EBoard 41: Review

Approximate overview

  • Admin
  • Remaining Presentations
  • Questions for SoLA 4

Administrative stuff

Introductory notes

  • Sit where you’d like (within reason). (Also Friday.)
  • I am not recording the presentations in today’s class, but I’ll try to record the rest of class.
  • I do not seem to have presentations from today’s groups.
  • I have set up late due dates for readings and labs for those of you who want to catch up. In general, on-time readings and labs require “made a good effort” and late readings and labs require “primarily correct”.
    • I will be working on getting them “graded”.
  • Remember: If you want an extension on SoLA 4, you must arrange for it in advance.
  • I expect to see everyone in class on Friday. (I may run class through Teams for those who can’t be here.)
    • Please bring a pen to Friday’s class.
    • It will help if about half of you bring laptops or tablets to Friday’s class to fill out the EOCEs.
  • To those who presented on Monday: Great job! (mostly)
  • To those who asked questions on Monday: Great job!

Upcoming activities

Token Events

  • Online talk 6pm tonight, Racial Literacy & Justice in CS Education. https://kaporcenter.ac-page.com/CSedWeek.
  • Thursday extra tomorrow at 4pm: Summer Opportunities in CS in 3821.
    • Fingers crossed that I’ll remember to prepare.
  • Review session next Monday at 2pm in here.
    • Data Abstraction, Tree Recursion, and more …

Upcoming work

  • SoLA 4 released TODAY at 2:30 p.m., due Thursday at 10:30 p.m.
    • Class time TODAY is a chance to ask questions on the SoLA.
    • We hope to have this graded by Monday. (We hope to have everything graded by Monday.)
  • SoLA 5 released next Tuesday, due next Friday

Q&A

Will the evening tutors be available during Finals week?

No.

Do we need to get full credit from the autograder to get full credit on labs?

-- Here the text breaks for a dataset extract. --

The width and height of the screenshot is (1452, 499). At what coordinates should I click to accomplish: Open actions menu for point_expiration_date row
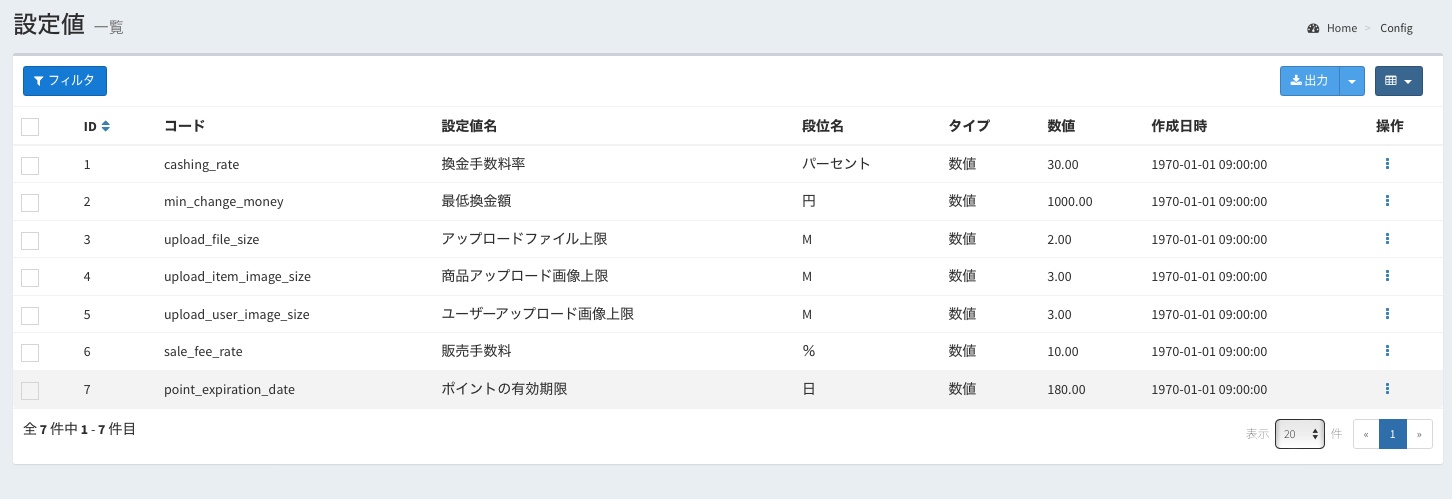coord(1387,389)
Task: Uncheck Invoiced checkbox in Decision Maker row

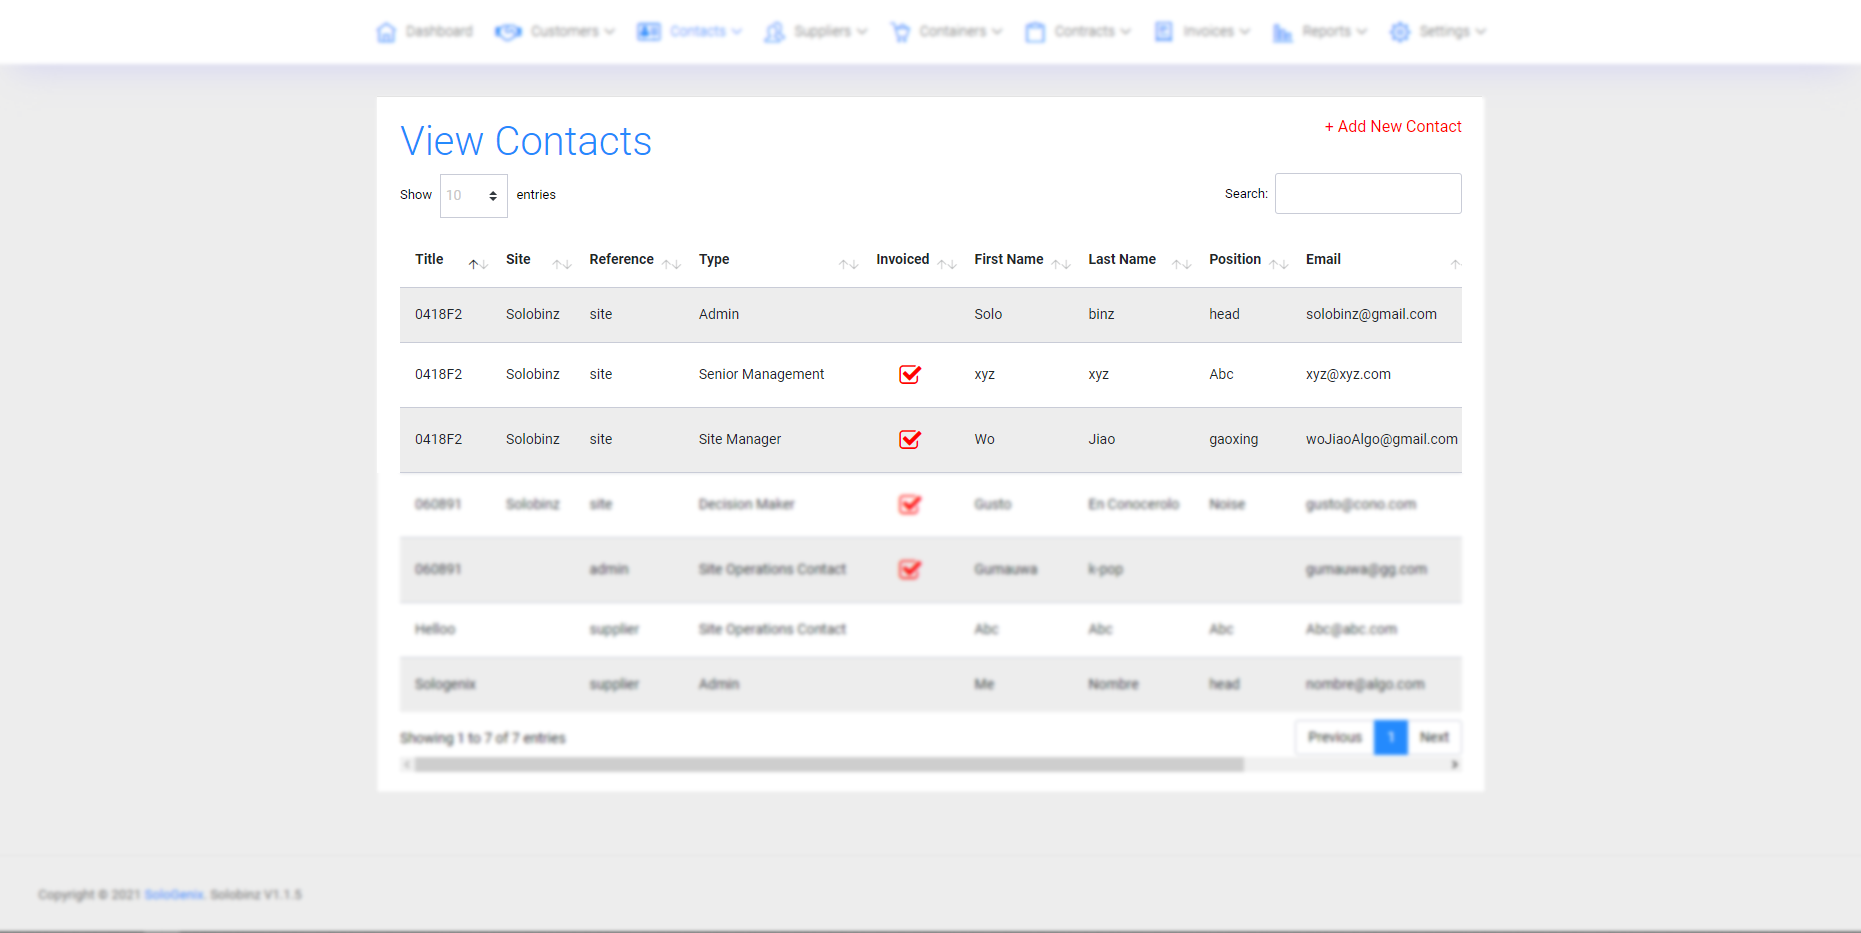Action: (x=909, y=505)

No, not if you turn them in on time.

The only thing that matters is the human grader.

What’s the “mostly” mean?

Images used without citations.

Too-long presentations.

What is SoLA 5?

A chance to make up anything you didn’t get on SoLAs 1-4.

Will all the mini-projects be graded by Monday?

We hope so. I’m chatting with graders tomorrow.

How many labs were made optional?

Two (2), I think. That’s getting updated soon, too.

Remaining Presentations

Guidelines: About five minutes plus about 3 min for Q&A.

  • If you don’t ask questions, I’ll use the magic cards.

Ordering

  • Group Apply: S(p)am Filter
  • Group List: Book summarizer
  • Group Cdr: Problematic language checker (isms)

Questions in preparation for SoLA 4

I’ll gather questions and then answer them in some order.

You may not ask “How do you implement match?”

For running times, where do you put the code to count?

Traditionally, we do two things to count.

First, define a counter. (define MY-COUNTER (counter "agh"))

It depends a bit on what you want to count, but typically, you add the (increment-counter! MY-COUNTER 'proc) immediately after the lambda for either (a) the main procedure or (b) any recursive helper.

We normally put displays in the same place.

Can we use your counter procedures?

Yes.

Will we be given code in which a counter is the only viable option?

Probably not. Usually, we say “Figure it out in whichever way you think is best (tracing, adding writeln, adding counters, memory of related procedures and comparison to them).

What will “applicability to your goals look like”?

See the sample SoLA.

Can you go over writing higher-order procedures?

A higher-order procedure is a procedure that (a) takes another procedure as a parameter (e.g., the first parameter to map), (b) returns a new procedure (e.g., compose and section), or (c) both.

To take a procedure as a parameter, there’s not much special. It looks like any other parameter, and you apply it as you would apply any other procedure.

E.g., Here’s a quick and dirty definition of map.

    (define my-map
      (lambda (proc lst)
        (if (null? lst)
            null
            (cons (proc (car lst)) (my-map proc (cdr lst))))))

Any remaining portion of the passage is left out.